So I started my thesis ‘officially’ yesterday, after being told we all were allowed to proceed to masters following the exam board meeting. No actual results posted up yet, but hopefully I did well!
Unofficially, I’ve been working on my thesis for about 2 weeks, just making the skeleton application. I’m making a program called Webscavator (an amalgamation of website and excavator) and it will be a web application that visualizes web browser history. It accepts CSV files from a couple of common web history analyzer programs (so far Web Historian, Pasco and Net Analysis) and will eventually visualize them with timelines, graphs, pictures etc.
I’ve made it very easy to add other web history programs – you just have to add a class for that program and implement a processRow() method, which takes in a row of the CSV file, and returns the normalized output Webscavator expects. It was much easier to hard code each web history program converter like this than to come up with a generic CSV parser – each program produces very different files and it would get very messy. This also has the advantage that when I open source Webscavator after my thesis is done, other developers can quickly add in other web browser programs converters and even different kinds of parsers (i.e. not CSV).
If you want a sneaky peek at Webscavator then email me and I’ll give you the username and password to view the online current beta version of it. If anyone is feeling creative I’ve love a logo for it! I’m thinking along the lines of Indiana Jones meets the Internet, and also it’s written in Python, so maybe an adventurer/snake theme?

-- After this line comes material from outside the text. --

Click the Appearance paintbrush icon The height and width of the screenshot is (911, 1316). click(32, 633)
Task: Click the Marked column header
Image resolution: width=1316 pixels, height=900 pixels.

The next week or so I will be investigating the inner workings of browser history files, i.e. index.dat files for Internet Explorer, places.sqlite for Firefox, global_history.dat for Opera, history for Chrome and history.plist for Safari. There are some very detailed papers on IE, Firefox and Safari, but no one has written an academic paper on the forensics of Chrome and Opera history. I so desperately want to get published – is this an opportunity?? Expect a blog post about each one soon!